Rabbit also reproduce quickly, and they are pretty easy to breed. Rabbit are also pretty easy to care for and low-maintenance. You don’t need a lot of money for feed, they don’t take up a lot of space, and you can raise them in a number of different environments. These are just a few reasons that rabbit may be one of the most ideal additions to homestead meat sources, but there are many more.
Choosing the Breed
There are literally dozens of food-grade rabbit breeds out there, and you basically need to hone your search on those that will be the best match for your circumstances. Aim for a rabbit that will grow to produce more than 10-11lbs of meat each. One of the most popular breeds, the Flemish Giants can produce more than 20 lbs of meat. However, they also need a lot more food over time as well. On the smaller side of the spectrum are the New Zealand Whites, and the meat can weigh as much as 8-12 lbs on average.
Consequently, you should become familiar with a few breeds that are most suited to your environment.

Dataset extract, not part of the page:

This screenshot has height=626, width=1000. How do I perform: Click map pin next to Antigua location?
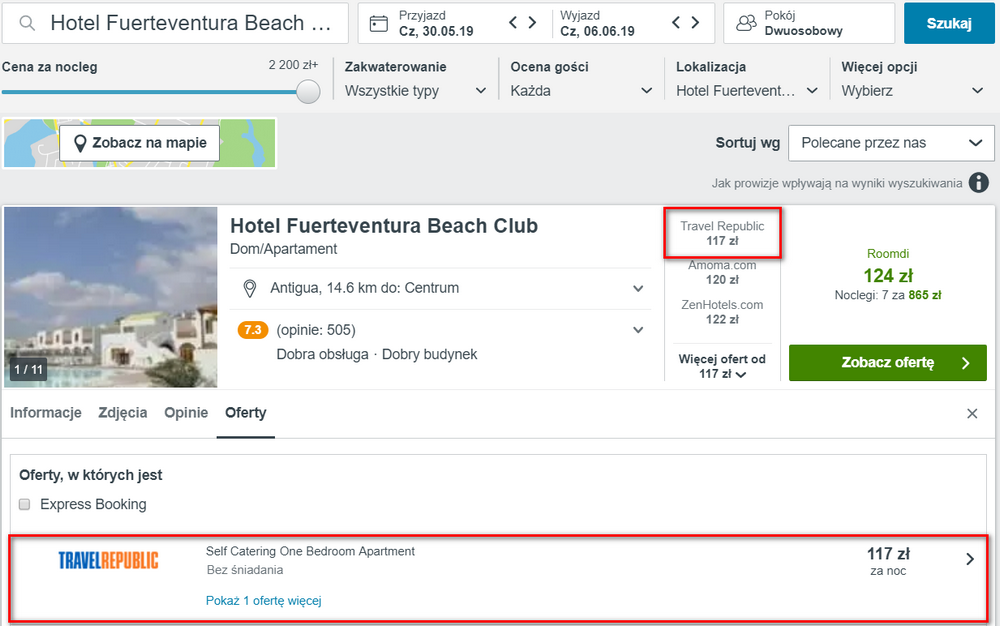pos(250,289)
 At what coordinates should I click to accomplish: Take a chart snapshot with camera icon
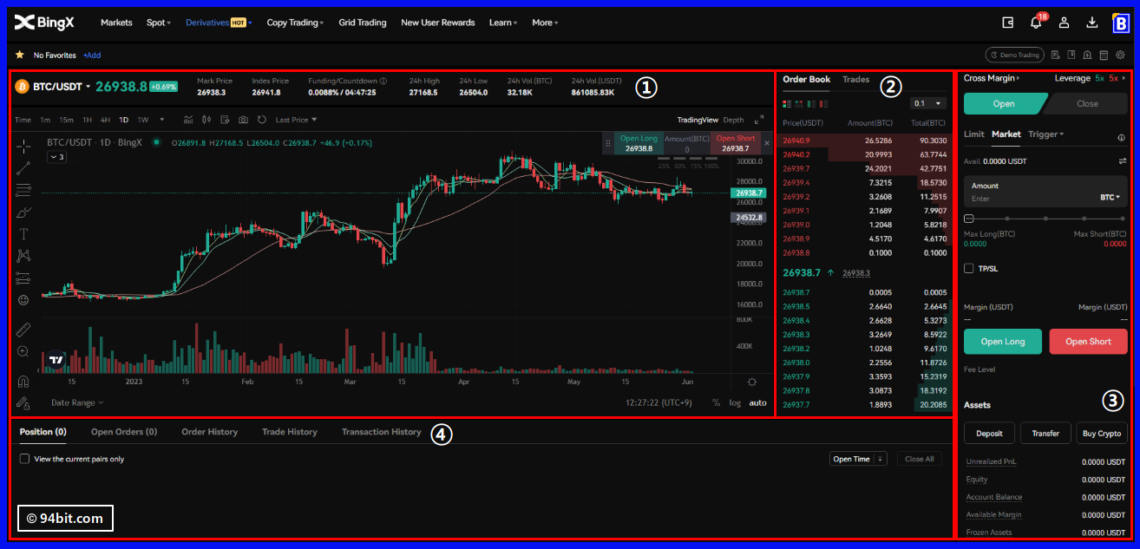(x=242, y=120)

Everything from housing and temperature control requirements to the type of food they eat and growth rate should be considered. You want to find the ones that will be the easiest to raise with minimal resources, and produce the most amount of meat in the shortest amount of time. You can eventually build a harvest schedule and incorporate it into your long-term survival or self-sufficiency planning.
You will also need to become familiar with how to breed rabbit. Fortunately, the process is pretty straightforward. In its simplest form, all you need to do is put the doe in the buck’s cage or hutch and let them do their thing when she’s in heat. You want a couple of different bucks as well as different does in order to mix up the gene pool a bit as well.

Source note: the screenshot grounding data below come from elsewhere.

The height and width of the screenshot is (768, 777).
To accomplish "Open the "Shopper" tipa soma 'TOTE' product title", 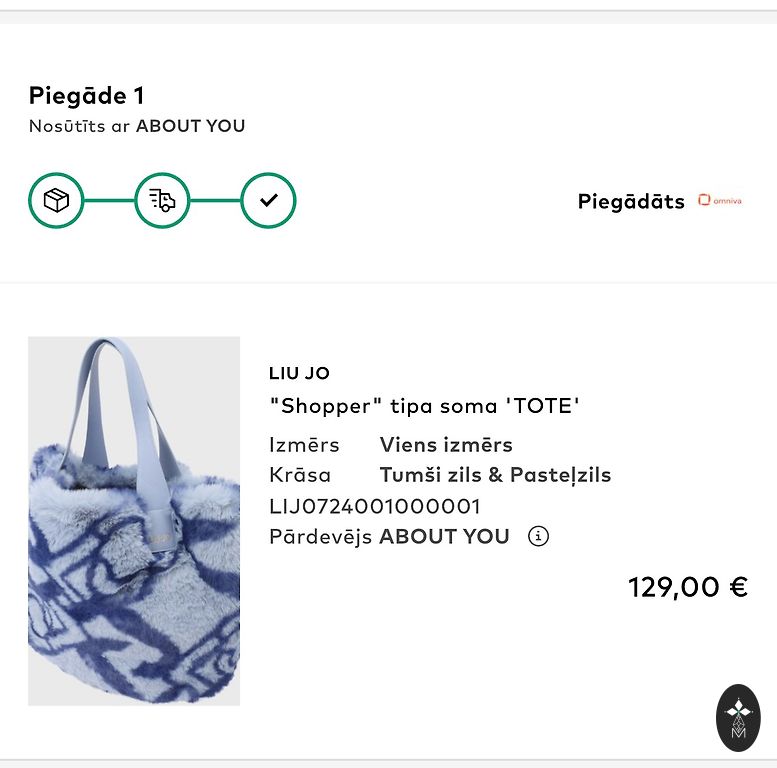I will click(x=425, y=406).
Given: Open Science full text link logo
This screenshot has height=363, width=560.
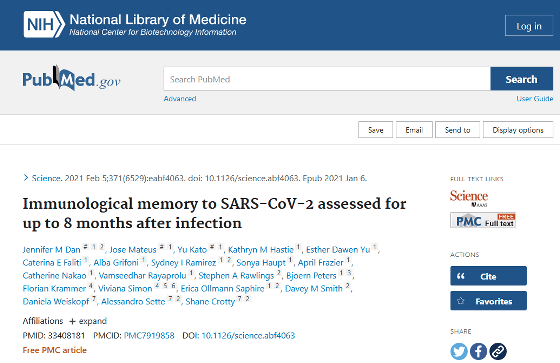Looking at the screenshot, I should [469, 198].
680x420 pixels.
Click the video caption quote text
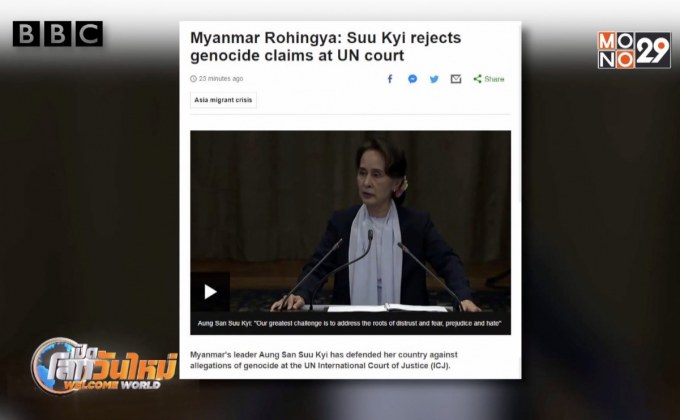coord(350,323)
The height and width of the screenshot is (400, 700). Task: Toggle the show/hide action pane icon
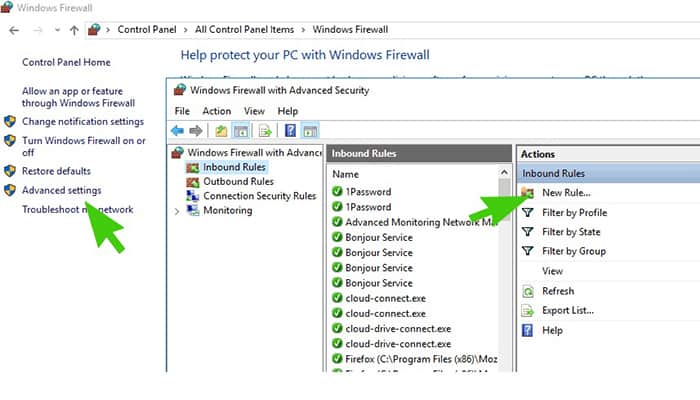[310, 130]
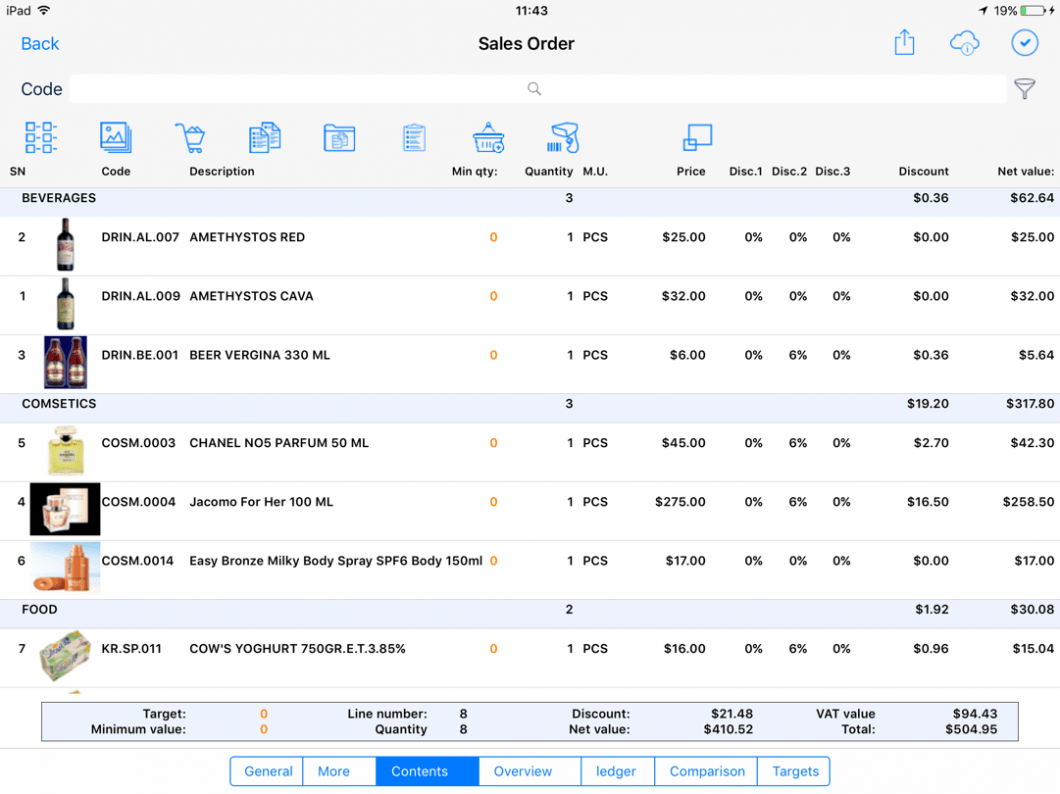Open the share export icon

904,43
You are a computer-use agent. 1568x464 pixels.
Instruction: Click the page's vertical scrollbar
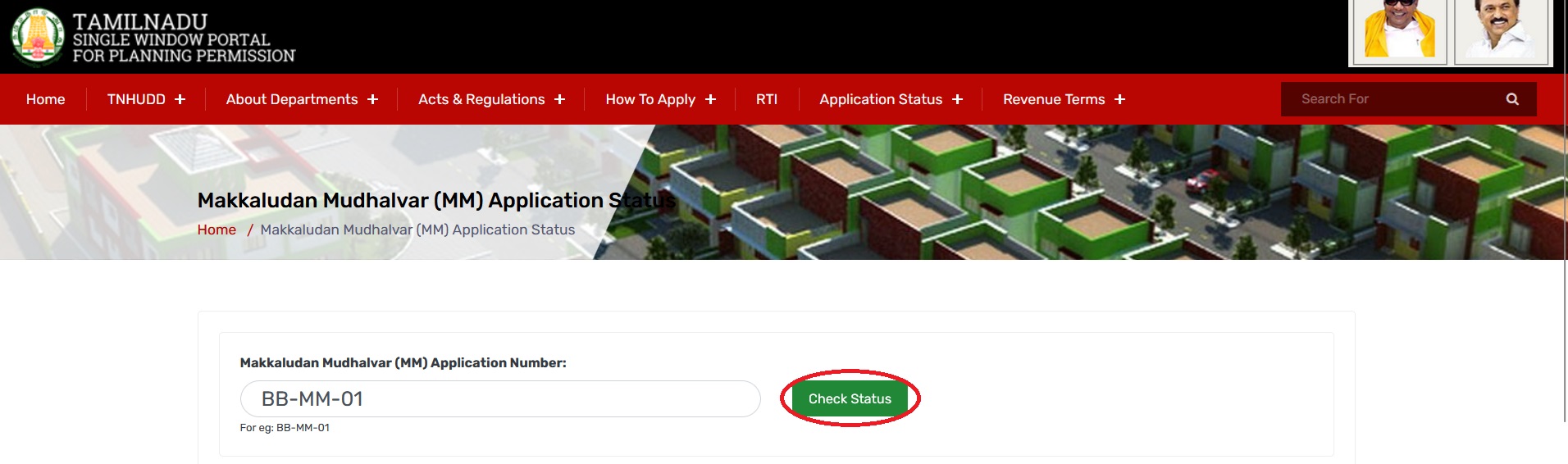(x=1565, y=205)
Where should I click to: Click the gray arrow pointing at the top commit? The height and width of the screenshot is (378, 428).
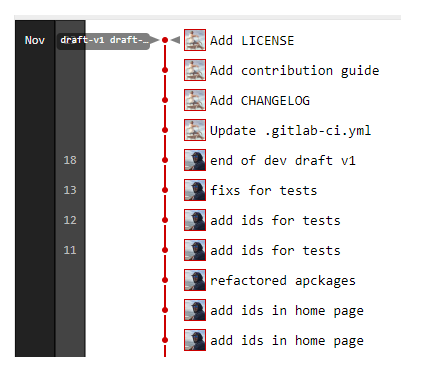[176, 40]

The important thing is to know what to do with an ever-expanding rabbit population once the breeding cycle gets started. This will vary based on too many factors to list here, but you should establish a breeding schedule and take steps to continually control your rabbit population from day one. Take the time to do research and start planning a production schedule that will meet your needs.
The good news is that rabbits prefer to eat fruits, veggies, herbs, grasses and various plants. In fact, most rabbits will choose the fresh stuff over pellets or commercial feed. The bad news is that you need to protect your garden and ensure that the rabbits and your crops are physically-separated. There are lots of different opinions out there as to the best things to give rabbits. A lot of what you end up feeding them will depend on the species and food that you have available.
Expect to give them hay or certain grasses as well as up to a couple of cups of veggie bits, leafy and other greens, herbs, flowers and even fruit. The general rule of thumb is to let them chew on the hay and dried grasses all day long, and give them feedings of fruits, veggies and other stuff at specific intervals. Rabbits tend to eat until they’re full and then abandon what’s left. Remove leftovers, except the hay, and get a sense of portion sizes that will reduce waste.
Rabbits like to be cool and dry, with hay and water available all day long. The size of the hutch and the space that you need will depend on the breed and how many you’re rearing. Generally speaking, you just need to build a simple frame out of some wood and chicken wire to provide them shelter and protection from predators. However, your hutch can be as simple or as elaborate as you like, and there are limitless possibilities in terms of what you can do.
Learn more about how rabbit may be the perfect addition to your long-term survival food strategy. They are easy to rear, take minimal resources, and you may end up with more than enough meat protein with minimal effort. They’re not for everyone, but everyone who is serious about self-sufficiency should take a look at the benefits.